FIG 3.

Zur binds directly to the znu (zinc uptake) promoter regions and requires zinc for interactions with DNA. (A) Recombinant Zur (rZur) protein was assessed for binding to the znuA-znuC intergenic region using electrophoretic mobility shift assays (EMSAs). Increasing concentrations of rZur were incubated with radiolabeled znuA-znuC intergenic region DNA, and in some binding reactions, unlabeled specific (znuA-znuC intergenic region DNA) or nonspecific (zntA-zntR intergenic region DNA) competitor DNA fragments were included as controls. The presence (+) and absence (−) of components in the binding reaction mixture are indicated.
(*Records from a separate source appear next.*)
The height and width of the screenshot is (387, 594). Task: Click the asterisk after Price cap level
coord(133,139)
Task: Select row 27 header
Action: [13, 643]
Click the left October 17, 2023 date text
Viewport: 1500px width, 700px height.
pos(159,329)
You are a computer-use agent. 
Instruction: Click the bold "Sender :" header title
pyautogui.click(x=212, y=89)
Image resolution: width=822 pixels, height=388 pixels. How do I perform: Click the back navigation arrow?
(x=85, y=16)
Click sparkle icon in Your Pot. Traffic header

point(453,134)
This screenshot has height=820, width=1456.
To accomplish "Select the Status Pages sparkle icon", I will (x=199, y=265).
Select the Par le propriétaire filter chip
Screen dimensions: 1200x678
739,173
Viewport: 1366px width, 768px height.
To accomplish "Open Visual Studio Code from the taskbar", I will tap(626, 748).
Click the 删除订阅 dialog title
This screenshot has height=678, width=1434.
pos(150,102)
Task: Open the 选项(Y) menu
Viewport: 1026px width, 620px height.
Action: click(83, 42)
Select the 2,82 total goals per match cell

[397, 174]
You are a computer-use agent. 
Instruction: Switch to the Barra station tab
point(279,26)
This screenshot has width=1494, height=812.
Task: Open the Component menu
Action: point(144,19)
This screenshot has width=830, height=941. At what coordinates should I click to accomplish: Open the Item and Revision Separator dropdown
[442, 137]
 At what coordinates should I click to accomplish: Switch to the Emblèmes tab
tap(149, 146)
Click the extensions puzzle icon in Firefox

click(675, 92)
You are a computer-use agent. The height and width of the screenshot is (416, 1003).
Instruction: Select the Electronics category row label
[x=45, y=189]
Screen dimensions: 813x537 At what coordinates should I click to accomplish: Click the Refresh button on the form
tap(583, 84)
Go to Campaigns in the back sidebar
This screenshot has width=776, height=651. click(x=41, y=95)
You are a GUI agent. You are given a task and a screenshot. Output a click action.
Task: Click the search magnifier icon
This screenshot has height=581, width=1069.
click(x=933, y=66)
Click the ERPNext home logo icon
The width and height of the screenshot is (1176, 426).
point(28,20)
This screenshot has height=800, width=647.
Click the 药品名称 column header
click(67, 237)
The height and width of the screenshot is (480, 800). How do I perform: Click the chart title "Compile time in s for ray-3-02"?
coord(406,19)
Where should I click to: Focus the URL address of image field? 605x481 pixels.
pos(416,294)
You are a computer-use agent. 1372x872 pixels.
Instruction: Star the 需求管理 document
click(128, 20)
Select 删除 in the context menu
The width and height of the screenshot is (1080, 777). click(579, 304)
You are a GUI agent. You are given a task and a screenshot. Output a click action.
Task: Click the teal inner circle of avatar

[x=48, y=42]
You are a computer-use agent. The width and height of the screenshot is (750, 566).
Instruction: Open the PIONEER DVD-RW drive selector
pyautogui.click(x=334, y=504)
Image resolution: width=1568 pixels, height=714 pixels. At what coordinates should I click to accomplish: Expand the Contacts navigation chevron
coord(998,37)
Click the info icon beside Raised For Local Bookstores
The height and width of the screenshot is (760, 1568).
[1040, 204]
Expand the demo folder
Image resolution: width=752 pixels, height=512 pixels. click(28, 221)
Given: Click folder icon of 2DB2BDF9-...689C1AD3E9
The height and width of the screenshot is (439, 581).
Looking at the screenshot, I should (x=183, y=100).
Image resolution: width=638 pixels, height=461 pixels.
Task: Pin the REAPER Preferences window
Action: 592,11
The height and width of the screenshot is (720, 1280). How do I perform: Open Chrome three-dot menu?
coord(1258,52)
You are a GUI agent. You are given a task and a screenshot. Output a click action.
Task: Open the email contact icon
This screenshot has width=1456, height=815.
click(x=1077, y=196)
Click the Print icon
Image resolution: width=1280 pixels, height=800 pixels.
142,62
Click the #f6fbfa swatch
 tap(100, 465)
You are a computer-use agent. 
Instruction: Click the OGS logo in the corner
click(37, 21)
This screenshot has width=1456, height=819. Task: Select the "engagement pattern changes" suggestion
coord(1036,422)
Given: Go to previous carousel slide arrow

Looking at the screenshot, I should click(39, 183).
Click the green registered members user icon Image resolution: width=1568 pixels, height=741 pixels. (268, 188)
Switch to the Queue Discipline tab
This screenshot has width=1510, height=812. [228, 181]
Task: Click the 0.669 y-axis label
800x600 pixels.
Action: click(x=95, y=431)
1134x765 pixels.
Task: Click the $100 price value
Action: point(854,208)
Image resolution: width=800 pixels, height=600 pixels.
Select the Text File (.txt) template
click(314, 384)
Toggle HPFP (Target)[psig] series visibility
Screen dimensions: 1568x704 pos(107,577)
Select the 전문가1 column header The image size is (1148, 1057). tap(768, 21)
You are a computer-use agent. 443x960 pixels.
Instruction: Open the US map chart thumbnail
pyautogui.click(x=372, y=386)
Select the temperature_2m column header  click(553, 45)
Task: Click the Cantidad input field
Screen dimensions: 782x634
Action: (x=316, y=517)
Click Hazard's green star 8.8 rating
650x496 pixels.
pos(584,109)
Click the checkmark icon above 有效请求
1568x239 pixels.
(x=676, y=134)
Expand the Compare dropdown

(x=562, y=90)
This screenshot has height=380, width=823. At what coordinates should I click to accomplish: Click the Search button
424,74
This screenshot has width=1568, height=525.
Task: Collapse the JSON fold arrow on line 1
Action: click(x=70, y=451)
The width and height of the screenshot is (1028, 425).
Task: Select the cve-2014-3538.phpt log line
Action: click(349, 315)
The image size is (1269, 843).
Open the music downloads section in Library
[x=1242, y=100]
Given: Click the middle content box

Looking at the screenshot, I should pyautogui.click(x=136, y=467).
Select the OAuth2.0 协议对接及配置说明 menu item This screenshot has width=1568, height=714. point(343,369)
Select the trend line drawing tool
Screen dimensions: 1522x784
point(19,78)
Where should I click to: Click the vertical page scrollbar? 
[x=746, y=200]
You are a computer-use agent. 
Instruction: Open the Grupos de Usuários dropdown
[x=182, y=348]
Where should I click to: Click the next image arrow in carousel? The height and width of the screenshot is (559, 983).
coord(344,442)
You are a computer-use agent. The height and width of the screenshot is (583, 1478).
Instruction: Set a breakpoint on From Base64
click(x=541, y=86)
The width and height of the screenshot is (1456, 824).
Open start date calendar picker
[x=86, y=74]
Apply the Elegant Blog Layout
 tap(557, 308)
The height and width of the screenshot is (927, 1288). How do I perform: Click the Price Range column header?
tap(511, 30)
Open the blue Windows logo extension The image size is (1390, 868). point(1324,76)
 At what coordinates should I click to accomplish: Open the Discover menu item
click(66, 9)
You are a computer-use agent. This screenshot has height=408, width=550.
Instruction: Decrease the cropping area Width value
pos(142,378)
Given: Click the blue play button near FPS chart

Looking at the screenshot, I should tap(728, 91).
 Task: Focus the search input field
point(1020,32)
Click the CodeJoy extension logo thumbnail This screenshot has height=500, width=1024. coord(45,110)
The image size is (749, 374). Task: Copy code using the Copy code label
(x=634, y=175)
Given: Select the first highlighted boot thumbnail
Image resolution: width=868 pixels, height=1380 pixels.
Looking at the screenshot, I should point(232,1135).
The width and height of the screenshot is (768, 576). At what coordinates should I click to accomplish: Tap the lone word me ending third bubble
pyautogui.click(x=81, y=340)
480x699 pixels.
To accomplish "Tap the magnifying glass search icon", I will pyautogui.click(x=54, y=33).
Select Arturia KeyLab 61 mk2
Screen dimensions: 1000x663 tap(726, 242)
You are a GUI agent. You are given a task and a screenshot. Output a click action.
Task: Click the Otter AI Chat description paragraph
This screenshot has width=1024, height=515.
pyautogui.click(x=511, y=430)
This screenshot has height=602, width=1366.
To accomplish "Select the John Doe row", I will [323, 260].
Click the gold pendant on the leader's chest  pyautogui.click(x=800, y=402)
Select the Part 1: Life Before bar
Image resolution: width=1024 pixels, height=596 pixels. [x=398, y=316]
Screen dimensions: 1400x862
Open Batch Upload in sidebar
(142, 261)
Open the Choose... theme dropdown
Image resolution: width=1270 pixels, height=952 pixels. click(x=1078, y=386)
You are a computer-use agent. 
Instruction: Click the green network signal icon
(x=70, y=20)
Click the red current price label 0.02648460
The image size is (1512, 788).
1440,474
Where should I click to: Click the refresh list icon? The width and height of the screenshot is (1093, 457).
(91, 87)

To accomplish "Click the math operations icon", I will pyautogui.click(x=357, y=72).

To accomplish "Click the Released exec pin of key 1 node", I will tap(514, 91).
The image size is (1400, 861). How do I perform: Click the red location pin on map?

In addition to testing the binding of rZur to the znuA-znuC intergenic region, interactions between rZur and DNA corresponding to the virB promoter were also assessed as a negative control. (B) EMSAs performed with the znuA-znuC intergenic region DNA and rZur protein in the presence of EDTA and various divalent metal cations. All binding reaction mixtures contained 250 nM rZur and 50 μM ZnCl₂, and, where indicated, 250 μM EDTA was included in some samples. To assess the metal specificity of rZur binding to DNA, an additional divalent metal cation (Zn²⁺, Fe²⁺, Mn²⁺, Ni²⁺, or Cu²⁺) was added to the binding reaction mixtures at a final concentration of 25 μM in the presence of EDTA.